As it turns out, we were the first of many. In fact, fewer pet stores sell dogs and cats now than ever before in history - less than 3% of all dog and cat sales in the U.S. - yet the unwanted dog and cat populations remain at an all-time high and increasing every year. And now, with the vast majority of dog and cat sales happening online, we are losing ground with no way to regulate breeding or sales, having removed ourselves from the loop. Inspectors can’t keep up on all the breeders because they now sell direct to individuals, bypassing pet stores and subsequently bypassing regulation. What seemed like a good idea at the time actually backfired in many ways. Not long ago I was discussing this with our local shelter’s director. We both agreed, in retrospect, we should have put all our effort into stopping puppy mills directly as opposed to taking the easier route and just eliminating one step in the process - a step that actually drove the mills even further underground.

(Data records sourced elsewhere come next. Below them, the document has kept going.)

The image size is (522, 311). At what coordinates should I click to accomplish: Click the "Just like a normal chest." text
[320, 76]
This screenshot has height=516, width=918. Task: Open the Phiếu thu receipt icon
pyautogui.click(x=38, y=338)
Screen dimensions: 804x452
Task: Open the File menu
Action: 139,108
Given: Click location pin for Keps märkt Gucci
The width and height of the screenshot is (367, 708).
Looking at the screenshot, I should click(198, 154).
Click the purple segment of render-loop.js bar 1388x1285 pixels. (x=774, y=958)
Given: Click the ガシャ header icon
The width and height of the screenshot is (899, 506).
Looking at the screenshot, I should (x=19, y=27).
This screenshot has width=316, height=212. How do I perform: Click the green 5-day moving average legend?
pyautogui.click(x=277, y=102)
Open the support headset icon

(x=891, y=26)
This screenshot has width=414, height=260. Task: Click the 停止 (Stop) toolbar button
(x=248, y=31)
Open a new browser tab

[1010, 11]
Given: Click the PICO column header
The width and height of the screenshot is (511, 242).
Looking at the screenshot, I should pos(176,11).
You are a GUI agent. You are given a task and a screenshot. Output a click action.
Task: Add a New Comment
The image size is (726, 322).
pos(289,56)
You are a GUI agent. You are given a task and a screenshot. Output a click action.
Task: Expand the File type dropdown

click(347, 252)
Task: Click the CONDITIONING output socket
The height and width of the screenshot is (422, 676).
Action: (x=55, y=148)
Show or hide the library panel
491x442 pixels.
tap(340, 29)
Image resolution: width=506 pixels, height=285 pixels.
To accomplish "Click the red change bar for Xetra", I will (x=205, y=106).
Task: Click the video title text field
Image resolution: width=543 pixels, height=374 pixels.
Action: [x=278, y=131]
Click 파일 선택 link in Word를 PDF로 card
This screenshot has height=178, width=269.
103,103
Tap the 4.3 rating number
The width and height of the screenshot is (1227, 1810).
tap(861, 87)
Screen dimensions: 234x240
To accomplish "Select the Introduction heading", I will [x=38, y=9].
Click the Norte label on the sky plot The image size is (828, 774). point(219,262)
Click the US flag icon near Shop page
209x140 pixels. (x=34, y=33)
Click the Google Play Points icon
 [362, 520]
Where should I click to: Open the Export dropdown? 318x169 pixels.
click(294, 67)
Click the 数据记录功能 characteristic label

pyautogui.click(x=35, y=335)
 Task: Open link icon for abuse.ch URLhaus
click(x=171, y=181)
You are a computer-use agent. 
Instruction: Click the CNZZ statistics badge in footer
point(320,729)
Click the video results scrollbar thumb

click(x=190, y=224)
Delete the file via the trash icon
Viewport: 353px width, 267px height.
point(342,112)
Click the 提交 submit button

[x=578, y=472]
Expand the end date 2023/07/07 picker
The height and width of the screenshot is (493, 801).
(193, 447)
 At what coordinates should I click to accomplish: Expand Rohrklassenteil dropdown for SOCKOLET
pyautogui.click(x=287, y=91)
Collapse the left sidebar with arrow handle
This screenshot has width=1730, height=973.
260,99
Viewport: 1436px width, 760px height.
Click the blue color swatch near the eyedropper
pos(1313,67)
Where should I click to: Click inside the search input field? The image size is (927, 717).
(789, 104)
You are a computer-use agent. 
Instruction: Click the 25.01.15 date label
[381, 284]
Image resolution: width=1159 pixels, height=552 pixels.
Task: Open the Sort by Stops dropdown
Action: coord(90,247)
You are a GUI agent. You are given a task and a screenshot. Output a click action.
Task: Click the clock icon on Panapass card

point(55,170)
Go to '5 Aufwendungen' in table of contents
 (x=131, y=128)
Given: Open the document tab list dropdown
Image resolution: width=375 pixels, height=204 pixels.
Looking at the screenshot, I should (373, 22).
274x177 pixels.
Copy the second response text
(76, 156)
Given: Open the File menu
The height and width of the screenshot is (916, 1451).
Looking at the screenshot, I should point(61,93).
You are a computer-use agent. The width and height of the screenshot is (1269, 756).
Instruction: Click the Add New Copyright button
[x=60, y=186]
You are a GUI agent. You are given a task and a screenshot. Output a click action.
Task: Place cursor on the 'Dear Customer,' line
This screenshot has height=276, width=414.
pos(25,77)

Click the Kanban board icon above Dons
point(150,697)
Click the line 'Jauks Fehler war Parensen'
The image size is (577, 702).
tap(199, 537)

Undoubtedly the issue of selling dogs and cats remains complicated but who knows? Maybe someday we’ll be able to offer carefully selected dogs and cats again. Tim still doesn’t think it’s feasible but I’m always optimistic. Until then, we hope customers understand and will continue to bring in their dogs and cats to visit! We encourage you to always support your local shelter and spread the word about the importance of spaying and neutering. And if any of you have ideas or thoughts on this issue, we welcome you to share!